Accordingly, it is hereby ORDERED that Respondent's motion is denied, Petitioner's cross-motion is granted, Petitioner shall file its process server's affidavit of service of the notice of petition and petition on NYSCEF by April 15, 2024, and this proceeding is set down for a pre-trial conference in Resolution Part C on May 22, 2024 at 9:30 a.m. This constitutes the court's [*5]Decision and Order, which is being uploaded on NYSCEF.

DIANE E LUTWAK, HCJ
Dated: April 8, 2024
Bronx, New York

Footnotes


Footnote 1:The answer actually contains five counterclaims, with two labelled "first counterclaim". However, Respondent withdrew the first of the two - included with the first affirmative defense of vitiation — explaining that vitiation was intended as an affirmative defense only, and the reference to a counterclaim was a typographical error. Attorney's Reply Affirm. at ¶ 33, n. 1.

Footnote 2:That US Postal Service tracking information shows envelopes being deliviered somewhere other than at Respondent's address does not "conclusively prove" defective service as argued by Respondent but rather creates further issues of fact for trial.

Footnote 3:There also appears to be an issue of fact as to the type of service effectuated: whereas the process server alleges substitute service by delivery to "John Doe" on June 20, 2023, followed by first-class and certified mailings on June 21, 2023 [Exhibit 10 to Petitioner's motion, NYSCEF Doc. # 16 at p. 79], Respondent alleges the papers "were handed to me outside my apartment", Resp's Affid. at ¶ 9 [NYSCEF Doc. # 10], although he does not specify by whom and when.

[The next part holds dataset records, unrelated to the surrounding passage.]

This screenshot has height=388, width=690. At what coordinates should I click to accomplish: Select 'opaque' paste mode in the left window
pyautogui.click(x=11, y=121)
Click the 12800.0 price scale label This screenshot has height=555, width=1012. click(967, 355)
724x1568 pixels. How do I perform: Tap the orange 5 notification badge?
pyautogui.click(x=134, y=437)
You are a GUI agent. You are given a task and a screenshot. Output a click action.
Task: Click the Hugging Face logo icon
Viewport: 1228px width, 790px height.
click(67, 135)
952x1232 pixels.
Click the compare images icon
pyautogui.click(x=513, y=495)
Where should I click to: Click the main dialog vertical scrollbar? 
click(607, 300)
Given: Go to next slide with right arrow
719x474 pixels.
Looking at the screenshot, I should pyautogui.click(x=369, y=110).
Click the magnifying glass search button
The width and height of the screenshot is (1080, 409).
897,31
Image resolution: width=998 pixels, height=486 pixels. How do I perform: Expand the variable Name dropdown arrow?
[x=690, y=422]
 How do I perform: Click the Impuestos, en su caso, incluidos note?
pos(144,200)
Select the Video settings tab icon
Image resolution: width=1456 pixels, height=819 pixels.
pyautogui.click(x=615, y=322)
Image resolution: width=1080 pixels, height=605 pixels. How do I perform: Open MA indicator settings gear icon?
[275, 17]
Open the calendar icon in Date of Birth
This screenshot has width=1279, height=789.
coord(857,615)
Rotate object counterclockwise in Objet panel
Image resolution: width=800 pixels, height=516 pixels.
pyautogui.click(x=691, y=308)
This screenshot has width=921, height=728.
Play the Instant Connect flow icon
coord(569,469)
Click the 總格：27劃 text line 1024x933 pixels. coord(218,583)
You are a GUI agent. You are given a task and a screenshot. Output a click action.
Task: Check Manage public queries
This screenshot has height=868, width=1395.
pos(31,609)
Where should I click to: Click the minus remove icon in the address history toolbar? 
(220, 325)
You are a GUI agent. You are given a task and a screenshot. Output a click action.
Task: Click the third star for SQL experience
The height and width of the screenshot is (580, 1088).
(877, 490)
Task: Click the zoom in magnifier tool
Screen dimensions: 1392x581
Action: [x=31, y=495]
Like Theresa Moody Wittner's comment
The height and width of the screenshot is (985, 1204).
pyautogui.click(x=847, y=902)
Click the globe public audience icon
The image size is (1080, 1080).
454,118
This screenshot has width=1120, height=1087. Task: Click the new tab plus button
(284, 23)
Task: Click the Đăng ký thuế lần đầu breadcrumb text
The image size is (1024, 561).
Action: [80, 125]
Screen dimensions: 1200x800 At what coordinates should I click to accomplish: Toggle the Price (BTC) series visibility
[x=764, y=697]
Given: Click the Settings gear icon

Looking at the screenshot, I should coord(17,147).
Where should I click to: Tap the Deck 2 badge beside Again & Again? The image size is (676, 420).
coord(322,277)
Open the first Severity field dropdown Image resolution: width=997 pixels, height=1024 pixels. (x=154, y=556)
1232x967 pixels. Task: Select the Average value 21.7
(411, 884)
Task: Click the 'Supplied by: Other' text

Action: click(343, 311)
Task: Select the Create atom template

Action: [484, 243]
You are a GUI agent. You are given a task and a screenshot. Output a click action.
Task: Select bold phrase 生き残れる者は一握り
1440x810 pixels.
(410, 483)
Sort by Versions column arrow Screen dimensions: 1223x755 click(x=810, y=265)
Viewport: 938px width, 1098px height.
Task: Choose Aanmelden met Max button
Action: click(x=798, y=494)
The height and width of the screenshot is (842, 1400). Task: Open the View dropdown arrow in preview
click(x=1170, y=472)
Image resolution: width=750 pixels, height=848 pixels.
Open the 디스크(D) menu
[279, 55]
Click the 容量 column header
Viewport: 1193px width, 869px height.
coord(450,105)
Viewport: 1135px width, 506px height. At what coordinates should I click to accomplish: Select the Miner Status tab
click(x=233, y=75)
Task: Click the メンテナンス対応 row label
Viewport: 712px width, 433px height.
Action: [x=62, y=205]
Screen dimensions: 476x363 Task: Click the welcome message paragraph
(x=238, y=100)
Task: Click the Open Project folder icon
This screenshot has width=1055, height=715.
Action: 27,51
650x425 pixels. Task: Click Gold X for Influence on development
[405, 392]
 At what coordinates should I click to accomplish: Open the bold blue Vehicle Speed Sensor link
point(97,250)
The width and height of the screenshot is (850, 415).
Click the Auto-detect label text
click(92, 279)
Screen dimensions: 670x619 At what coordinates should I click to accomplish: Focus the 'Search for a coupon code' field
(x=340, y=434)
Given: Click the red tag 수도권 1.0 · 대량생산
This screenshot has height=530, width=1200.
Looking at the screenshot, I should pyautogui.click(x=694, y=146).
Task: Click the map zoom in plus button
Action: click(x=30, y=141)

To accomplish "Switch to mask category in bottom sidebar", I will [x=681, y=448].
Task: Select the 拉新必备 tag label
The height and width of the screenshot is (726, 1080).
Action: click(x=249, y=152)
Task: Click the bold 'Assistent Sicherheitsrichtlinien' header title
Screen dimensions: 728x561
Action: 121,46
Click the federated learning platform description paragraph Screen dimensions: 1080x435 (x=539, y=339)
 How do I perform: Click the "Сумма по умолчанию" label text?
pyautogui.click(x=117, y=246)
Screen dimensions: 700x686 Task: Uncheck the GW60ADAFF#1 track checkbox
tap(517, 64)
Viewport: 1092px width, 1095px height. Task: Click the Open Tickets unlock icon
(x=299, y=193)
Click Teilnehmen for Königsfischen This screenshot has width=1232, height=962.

Footnote 4: A "traverse hearing" is held to determine whether personal jurisdiction was obtained over a defendant or respondent. See, e.g., Italian Elegant Jewelry, LLC v Fteha (206 AD3d 493, 494, 171 NYS3d 65, 66 [1st Dep't 2022]). Proof of proper service of a required predicate notice of termination does not implicate personal jurisdiction but rather is an element of Petitioner's prima facie case under RPAPL § 711. Nguyen v Perparim (64 Misc 3d 129[A], 1116 NYS3d 467 [AT 1st Dep't 2019]). While as a practical matter a court might choose to hear and determine a challenge to service of a predicate notice prior to the trial of the rest of the case, and such a hearing might be referred to as a "traverse hearing", see, e.g., Matter of 322 W 47th St HDFC v Loo (153 AD3d 1143, 1144, 61 NYS3d 204, 205 [1st Dep't 2017]), there is a critical difference between the nature of challenges to service of a predicate notice (non-jurisdictional), see 433 W Assocs v Murdock (276 AD2d 360, 715 NYS2d 6 [1st Dep't 2000]), and to a notice of petition and petition (jurisdictional).

Footnote 5:It should also be noted that Respondent could have, but did not, move to dismiss pre-answer based on his challenge to personal jurisdiction. The question of whether such a motion would have resulted in a different outcome is academic, and will not be addressed herein.